From the records below, state how many lines hold the string "computer", without any other text.
□ □ □
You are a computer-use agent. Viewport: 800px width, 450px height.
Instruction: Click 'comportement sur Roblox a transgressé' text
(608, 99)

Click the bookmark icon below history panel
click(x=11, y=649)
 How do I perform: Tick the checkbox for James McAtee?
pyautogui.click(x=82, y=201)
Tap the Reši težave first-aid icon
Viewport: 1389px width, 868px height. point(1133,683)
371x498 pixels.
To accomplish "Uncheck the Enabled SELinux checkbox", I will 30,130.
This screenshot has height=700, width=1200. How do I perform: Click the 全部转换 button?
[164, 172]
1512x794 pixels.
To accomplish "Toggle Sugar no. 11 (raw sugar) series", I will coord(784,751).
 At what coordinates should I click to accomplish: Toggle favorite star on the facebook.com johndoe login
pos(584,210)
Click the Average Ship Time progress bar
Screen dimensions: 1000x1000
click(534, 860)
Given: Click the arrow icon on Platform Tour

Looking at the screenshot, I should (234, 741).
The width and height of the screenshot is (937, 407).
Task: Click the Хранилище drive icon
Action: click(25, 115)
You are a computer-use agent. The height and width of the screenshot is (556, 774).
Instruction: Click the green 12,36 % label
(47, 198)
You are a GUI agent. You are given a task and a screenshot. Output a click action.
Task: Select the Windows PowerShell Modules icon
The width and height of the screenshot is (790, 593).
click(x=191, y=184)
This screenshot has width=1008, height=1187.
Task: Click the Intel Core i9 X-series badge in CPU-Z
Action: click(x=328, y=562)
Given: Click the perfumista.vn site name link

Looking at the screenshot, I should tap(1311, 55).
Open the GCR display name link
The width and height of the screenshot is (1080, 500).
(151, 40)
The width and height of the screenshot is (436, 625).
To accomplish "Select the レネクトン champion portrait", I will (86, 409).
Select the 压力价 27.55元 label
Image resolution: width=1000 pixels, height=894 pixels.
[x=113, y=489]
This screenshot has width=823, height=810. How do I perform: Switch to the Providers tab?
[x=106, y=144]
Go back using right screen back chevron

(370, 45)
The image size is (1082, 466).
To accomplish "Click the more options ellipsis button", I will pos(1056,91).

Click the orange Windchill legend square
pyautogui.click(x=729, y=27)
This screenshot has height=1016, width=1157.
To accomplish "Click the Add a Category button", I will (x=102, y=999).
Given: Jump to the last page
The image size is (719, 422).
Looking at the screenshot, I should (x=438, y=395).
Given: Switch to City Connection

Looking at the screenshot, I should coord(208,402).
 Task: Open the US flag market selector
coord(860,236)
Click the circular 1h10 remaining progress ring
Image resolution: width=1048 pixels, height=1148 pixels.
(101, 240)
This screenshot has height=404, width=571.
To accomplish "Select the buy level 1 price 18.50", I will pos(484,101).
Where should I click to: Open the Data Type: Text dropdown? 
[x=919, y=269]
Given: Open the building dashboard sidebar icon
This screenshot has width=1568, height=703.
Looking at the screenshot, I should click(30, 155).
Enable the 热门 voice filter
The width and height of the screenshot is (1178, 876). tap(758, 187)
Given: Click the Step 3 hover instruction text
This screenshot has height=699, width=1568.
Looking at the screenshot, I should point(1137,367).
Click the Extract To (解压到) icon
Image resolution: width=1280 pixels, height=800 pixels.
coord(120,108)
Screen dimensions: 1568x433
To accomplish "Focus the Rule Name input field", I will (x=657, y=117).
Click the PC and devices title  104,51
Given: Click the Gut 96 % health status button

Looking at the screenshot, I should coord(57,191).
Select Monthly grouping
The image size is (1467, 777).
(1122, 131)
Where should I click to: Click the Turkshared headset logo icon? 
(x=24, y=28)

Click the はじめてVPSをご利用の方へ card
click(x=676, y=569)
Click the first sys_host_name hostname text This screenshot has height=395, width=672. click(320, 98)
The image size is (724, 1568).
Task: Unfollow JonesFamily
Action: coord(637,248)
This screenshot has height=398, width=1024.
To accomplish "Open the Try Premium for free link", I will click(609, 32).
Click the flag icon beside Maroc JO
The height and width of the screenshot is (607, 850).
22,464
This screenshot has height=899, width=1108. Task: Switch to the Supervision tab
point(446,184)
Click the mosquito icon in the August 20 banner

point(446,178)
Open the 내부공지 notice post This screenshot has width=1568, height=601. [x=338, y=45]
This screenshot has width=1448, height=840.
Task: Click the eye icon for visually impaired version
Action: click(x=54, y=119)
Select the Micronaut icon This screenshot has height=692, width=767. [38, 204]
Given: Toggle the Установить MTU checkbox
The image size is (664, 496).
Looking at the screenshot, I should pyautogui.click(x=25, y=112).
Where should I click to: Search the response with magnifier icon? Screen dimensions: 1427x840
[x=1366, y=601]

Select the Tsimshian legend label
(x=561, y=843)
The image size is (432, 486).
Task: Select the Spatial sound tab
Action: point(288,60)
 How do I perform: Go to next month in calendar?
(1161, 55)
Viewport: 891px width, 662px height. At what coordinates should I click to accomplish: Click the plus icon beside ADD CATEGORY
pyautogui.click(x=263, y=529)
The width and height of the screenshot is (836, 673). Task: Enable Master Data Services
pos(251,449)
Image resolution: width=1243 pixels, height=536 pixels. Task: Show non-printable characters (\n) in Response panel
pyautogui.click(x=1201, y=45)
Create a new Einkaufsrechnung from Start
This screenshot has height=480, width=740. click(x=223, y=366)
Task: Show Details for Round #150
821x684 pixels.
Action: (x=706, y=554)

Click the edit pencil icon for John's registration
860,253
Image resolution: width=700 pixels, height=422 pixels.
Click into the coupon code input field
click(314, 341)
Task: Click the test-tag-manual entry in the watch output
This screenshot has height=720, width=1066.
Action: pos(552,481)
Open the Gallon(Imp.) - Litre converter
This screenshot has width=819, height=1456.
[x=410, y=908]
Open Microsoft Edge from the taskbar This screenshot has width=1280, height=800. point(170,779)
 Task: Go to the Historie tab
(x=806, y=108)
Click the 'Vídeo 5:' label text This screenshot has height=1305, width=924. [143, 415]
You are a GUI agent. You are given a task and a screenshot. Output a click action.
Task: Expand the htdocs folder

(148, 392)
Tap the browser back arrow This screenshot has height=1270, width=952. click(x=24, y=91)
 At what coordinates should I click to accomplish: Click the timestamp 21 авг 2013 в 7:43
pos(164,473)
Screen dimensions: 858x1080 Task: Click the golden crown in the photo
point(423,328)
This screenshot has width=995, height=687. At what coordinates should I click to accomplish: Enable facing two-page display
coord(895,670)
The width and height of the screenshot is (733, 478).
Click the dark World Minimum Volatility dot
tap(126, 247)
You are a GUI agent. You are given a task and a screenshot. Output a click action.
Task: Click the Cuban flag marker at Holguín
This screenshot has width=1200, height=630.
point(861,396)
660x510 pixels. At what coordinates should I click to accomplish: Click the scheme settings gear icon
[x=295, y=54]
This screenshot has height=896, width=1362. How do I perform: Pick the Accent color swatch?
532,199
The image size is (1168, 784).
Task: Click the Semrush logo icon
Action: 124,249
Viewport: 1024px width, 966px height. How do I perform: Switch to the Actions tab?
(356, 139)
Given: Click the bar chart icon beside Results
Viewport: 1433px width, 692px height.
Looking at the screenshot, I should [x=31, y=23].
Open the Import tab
□ □ □
Solution below: 2